SUPPLIED DATA:
━━━━━━━━

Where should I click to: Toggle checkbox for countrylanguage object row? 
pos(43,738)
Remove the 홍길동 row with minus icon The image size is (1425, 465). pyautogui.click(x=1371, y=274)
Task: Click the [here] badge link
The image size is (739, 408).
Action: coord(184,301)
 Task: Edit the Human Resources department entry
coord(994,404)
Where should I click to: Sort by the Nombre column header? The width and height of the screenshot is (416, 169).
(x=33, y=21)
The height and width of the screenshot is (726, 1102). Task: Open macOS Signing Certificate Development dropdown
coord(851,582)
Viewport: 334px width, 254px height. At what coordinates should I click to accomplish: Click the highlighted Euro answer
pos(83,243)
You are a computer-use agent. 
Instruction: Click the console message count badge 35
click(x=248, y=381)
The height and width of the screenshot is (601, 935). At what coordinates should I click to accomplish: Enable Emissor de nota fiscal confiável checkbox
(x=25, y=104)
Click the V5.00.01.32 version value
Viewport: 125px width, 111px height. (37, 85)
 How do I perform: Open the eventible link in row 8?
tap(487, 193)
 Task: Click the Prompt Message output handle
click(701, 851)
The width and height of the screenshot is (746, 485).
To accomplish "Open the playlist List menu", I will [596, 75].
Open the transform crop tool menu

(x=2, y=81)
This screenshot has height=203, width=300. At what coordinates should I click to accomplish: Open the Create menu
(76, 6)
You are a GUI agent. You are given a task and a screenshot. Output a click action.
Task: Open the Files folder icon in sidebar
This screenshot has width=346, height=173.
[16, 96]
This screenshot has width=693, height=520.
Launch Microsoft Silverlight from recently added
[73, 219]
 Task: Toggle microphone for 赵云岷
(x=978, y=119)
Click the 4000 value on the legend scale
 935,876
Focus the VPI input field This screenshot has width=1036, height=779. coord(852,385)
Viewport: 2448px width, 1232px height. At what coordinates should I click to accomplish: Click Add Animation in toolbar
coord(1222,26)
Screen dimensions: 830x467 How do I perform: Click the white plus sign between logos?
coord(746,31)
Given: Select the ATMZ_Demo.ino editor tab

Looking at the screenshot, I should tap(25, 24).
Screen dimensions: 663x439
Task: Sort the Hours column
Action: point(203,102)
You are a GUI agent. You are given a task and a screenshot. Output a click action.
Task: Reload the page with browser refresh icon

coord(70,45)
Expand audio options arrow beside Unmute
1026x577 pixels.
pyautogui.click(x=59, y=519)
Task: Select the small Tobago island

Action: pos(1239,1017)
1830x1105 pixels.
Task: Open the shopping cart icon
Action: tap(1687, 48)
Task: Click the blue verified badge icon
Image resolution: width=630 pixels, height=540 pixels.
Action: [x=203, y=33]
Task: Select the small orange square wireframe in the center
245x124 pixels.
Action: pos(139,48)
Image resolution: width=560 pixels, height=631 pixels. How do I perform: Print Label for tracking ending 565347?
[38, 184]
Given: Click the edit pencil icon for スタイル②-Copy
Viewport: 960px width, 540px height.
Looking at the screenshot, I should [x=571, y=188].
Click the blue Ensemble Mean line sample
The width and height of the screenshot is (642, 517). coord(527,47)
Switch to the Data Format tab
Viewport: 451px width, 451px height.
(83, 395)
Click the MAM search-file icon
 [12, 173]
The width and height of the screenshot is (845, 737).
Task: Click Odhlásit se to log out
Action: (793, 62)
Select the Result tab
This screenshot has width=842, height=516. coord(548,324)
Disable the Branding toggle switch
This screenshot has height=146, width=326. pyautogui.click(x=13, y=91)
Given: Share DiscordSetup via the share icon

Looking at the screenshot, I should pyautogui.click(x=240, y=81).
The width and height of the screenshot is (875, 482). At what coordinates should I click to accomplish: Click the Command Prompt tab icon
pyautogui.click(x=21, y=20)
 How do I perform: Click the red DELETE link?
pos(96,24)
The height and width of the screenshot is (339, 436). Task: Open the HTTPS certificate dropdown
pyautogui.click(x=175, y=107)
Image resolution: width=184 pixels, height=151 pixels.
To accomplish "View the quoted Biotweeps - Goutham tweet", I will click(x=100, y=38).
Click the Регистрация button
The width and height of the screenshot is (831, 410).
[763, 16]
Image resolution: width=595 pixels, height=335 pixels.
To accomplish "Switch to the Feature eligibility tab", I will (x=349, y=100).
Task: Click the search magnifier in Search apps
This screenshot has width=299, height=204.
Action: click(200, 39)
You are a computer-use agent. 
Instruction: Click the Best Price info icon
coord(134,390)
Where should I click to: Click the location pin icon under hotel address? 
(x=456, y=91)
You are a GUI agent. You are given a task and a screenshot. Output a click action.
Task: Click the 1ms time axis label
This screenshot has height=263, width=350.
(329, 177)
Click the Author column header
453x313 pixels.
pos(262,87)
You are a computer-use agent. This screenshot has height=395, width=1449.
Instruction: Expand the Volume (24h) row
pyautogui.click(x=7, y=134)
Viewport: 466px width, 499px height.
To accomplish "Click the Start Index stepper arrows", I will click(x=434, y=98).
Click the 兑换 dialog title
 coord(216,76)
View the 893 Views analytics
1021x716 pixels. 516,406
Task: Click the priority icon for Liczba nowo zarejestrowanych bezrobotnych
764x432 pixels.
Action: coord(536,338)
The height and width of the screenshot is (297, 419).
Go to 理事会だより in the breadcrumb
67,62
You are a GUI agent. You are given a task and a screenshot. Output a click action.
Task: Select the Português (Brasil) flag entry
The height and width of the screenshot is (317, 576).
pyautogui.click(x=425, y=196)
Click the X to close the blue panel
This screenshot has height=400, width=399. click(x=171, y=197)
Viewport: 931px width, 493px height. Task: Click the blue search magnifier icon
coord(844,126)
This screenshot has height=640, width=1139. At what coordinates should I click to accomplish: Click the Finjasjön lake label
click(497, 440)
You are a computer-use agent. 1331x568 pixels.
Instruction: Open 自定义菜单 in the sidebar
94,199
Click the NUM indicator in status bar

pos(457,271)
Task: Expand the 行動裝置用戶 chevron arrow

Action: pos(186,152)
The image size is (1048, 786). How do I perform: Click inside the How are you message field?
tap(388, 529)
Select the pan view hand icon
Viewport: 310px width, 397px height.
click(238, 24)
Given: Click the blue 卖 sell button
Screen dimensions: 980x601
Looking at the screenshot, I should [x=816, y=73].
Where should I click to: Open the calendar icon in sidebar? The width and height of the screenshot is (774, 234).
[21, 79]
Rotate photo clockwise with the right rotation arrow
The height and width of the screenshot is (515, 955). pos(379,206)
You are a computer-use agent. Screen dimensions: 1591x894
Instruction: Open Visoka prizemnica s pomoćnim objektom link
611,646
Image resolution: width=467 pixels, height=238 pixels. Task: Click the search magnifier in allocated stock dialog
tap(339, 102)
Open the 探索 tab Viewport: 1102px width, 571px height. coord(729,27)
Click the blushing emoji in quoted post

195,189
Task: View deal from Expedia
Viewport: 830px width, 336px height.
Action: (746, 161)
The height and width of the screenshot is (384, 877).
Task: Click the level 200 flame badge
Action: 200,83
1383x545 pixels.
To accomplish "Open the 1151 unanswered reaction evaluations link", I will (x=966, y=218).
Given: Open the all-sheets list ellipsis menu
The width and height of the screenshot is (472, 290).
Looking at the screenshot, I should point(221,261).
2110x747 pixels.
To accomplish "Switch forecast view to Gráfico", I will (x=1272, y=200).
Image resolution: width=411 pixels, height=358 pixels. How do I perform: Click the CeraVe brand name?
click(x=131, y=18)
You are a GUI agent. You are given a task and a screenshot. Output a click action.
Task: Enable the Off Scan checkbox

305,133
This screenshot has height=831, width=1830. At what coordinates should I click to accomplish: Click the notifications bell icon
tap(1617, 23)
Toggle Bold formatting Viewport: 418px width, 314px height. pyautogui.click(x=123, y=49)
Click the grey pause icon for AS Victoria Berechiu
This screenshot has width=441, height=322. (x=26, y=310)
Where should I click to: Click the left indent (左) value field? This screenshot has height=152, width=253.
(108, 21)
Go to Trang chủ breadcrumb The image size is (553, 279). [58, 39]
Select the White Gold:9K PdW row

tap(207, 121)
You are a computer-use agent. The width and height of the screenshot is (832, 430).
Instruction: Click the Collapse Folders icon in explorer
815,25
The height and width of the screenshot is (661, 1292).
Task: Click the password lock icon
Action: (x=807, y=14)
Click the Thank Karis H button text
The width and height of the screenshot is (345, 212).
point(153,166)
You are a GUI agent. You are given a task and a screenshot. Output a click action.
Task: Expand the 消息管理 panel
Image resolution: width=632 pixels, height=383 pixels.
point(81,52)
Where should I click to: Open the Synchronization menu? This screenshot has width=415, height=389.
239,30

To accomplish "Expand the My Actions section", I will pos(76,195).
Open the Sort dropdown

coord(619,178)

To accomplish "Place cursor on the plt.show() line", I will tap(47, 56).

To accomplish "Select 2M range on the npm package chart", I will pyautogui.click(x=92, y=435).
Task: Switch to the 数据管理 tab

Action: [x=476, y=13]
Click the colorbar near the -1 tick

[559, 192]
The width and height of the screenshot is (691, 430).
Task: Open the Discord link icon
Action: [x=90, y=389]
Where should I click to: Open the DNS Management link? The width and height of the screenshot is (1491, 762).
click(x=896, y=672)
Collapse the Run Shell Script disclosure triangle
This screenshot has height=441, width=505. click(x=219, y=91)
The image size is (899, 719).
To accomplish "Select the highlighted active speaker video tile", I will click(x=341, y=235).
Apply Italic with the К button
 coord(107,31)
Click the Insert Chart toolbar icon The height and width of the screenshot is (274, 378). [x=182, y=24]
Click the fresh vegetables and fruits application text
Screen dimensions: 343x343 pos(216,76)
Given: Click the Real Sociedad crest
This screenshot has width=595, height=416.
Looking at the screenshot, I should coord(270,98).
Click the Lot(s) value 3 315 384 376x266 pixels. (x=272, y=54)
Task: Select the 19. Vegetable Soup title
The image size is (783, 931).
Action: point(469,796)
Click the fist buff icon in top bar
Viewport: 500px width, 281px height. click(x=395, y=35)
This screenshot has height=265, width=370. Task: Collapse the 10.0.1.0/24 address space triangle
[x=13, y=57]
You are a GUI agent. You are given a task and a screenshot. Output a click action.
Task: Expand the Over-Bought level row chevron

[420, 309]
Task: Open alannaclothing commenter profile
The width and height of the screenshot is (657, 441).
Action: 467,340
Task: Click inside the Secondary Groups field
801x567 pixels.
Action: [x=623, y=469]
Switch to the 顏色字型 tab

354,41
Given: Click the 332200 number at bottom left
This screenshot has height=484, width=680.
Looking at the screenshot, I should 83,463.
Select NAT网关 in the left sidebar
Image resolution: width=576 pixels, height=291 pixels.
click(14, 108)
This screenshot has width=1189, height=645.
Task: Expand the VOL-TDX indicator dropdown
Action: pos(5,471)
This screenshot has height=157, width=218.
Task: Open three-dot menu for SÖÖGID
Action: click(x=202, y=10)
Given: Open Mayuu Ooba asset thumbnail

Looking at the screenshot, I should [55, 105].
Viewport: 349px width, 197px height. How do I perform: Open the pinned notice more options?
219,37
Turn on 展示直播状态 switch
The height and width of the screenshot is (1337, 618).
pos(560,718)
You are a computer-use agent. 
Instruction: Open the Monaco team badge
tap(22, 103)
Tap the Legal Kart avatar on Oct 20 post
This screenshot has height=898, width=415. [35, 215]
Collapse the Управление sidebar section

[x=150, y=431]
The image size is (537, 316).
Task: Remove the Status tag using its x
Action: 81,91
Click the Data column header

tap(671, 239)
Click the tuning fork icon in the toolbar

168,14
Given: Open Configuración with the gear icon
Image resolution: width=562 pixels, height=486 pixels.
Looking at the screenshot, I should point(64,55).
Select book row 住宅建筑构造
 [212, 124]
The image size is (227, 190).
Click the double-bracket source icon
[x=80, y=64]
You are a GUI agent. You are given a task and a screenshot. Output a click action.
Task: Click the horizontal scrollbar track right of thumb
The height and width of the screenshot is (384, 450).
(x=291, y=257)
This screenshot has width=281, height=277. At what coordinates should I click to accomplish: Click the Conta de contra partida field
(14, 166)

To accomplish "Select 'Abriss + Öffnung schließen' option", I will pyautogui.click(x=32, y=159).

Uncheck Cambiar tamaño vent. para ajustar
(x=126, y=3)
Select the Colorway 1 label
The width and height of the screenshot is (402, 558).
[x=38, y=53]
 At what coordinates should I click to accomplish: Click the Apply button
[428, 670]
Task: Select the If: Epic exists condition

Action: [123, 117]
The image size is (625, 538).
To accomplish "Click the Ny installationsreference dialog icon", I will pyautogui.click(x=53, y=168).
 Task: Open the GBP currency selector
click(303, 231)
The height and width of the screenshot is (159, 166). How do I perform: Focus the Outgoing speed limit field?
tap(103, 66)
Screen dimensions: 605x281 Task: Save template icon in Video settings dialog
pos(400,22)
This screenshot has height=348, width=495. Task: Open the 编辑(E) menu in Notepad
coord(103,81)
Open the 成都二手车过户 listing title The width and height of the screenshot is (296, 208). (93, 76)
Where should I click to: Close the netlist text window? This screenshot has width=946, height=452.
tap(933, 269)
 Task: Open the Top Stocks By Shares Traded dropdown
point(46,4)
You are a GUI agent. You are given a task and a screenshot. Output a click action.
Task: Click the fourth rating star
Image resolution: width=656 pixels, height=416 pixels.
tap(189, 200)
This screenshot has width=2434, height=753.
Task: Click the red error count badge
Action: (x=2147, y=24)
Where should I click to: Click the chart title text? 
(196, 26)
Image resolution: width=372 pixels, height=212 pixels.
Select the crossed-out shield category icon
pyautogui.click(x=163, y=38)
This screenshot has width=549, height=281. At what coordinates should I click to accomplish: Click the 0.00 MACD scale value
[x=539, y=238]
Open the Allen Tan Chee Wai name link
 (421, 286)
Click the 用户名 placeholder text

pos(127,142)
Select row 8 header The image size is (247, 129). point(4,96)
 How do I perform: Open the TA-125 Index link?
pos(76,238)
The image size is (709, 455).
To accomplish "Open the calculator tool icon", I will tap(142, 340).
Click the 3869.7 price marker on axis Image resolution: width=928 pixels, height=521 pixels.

━━━━━━━━

Each line in the listing above from the one containing "Image resolution: width=560" through the one containing "Given: Click the edit" should be repeated exactly, and no other line.

EXERCISE RESPONSE:
Image resolution: width=560 pixels, height=631 pixels. How do I perform: Print Label for tracking ending 565347?
[38, 184]
Given: Click the edit pencil icon for スタイル②-Copy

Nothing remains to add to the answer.